School of Journalism offers town hall meeting on media, news and misinformation


LAWRENCE — The William Allen White School of Journalism & Mass Communications and local media professionals are teaming up on a town hall event to foster a dialogue about the media, news and navigating the minefield of misinformation.

Dean Ann Brill, Associate Dean Scott Reinardy and professors Mike Williams and Lisa McLendon will be joined by reporters Sara Shepherd of the Lawrence Journal-World and Stephen Koranda of Kansas Public Radio to discuss sorting out journalism, news, propaganda, spin and fake news. The event is at 7 p.m. Monday, Dec. 11, at Lawrence Public Library and is free and open to the public.

The idea behind the “Who are the Media?” town hall event is to create an opportunity for journalists and media consumers to discuss the dizzying array of media sources and offer advice on sorting out whether the information and the source are truthful, reliable and balanced, Brill said.

“The general public is being bombarded more than ever before in the history of our country with a deluge of information, and much of it is not reliable or even factual,” Brill said. “We would like to hear from people about how they are sorting through it. Our hope is to create a dialogue to understand how the current media landscape affects all of us.”

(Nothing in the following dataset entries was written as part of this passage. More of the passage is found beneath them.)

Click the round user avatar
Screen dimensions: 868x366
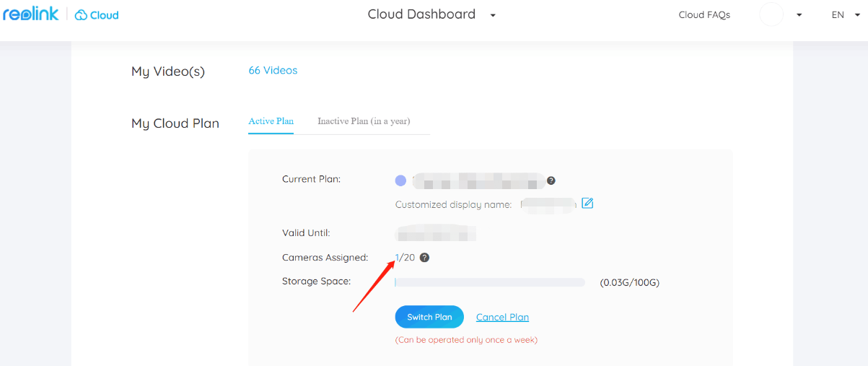point(772,14)
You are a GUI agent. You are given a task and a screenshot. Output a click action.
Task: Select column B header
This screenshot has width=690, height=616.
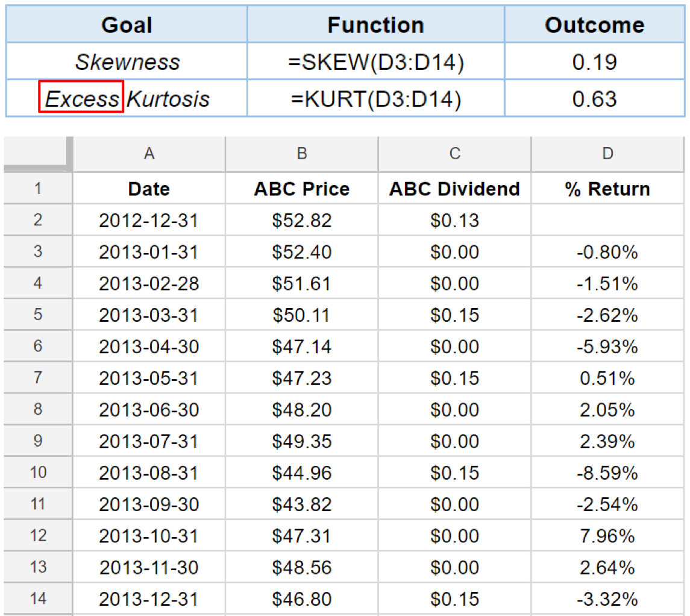pyautogui.click(x=301, y=154)
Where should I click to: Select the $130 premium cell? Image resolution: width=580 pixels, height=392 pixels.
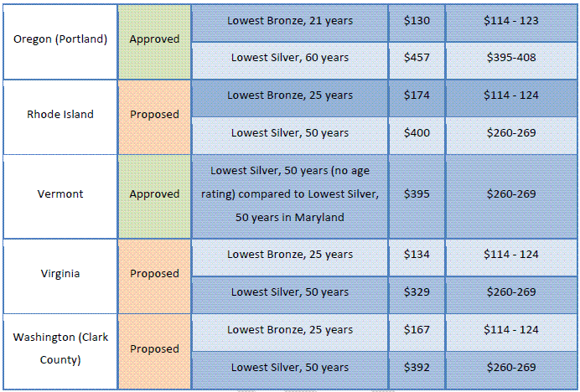[417, 23]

This semester, the journalism school offered a course titled “Information in the Age of Digital Noise,” which addresses these same issues. Williams, who teaches the course, said it was offered for the first time this semester and had about 80 students. The course addresses how news has been and continues to be shaped because of the increase and spread of purposely false information.

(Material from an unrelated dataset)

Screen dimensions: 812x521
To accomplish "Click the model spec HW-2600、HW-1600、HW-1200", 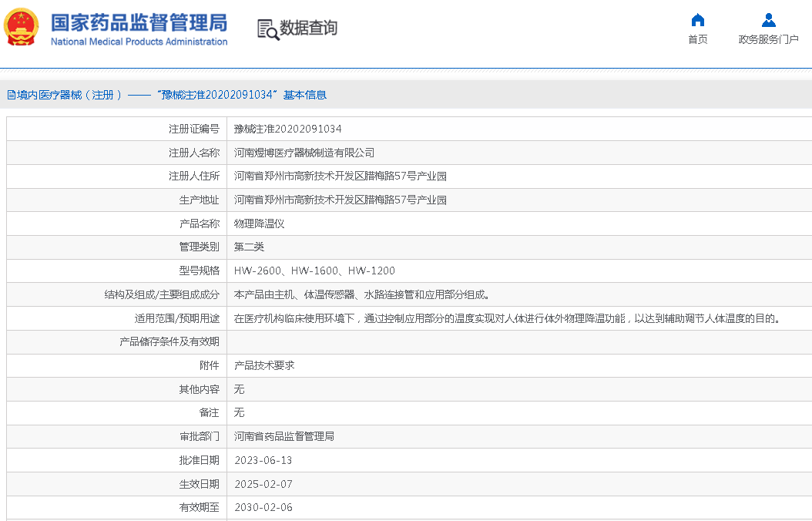I will pyautogui.click(x=314, y=271).
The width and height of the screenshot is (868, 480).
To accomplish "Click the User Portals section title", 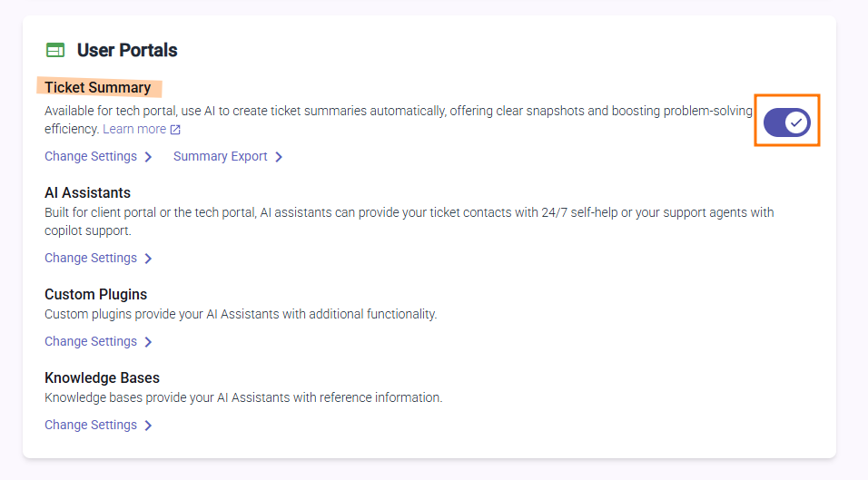I will (x=127, y=51).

Students are researching the history of fake news and propaganda and learning to differentiate between spin, degrees of truthfulness and establishing criteria to judge the legitimacy of information and sources.

“We talked a lot about how the technology works — the whole concept of algorithms and what they do and why it was so easy for somebody sitting in Macedonia to flood social media with this stuff,” Williams said. “And then it is pretty much self-perpetuating because once it goes viral, it's viral whether or not it’s true, false or indifferent.”

The town hall event will cover the same issues the students are examining in class, touching on doctored images and videos and the effect that algorithms, bots and trolls have on news consumers.

“Part of the problem we face now is general lack of curiosity,” Williams said, “and it’s so much easier just to take stuff at face value particularly if we agree with it as opposed to being skeptical.”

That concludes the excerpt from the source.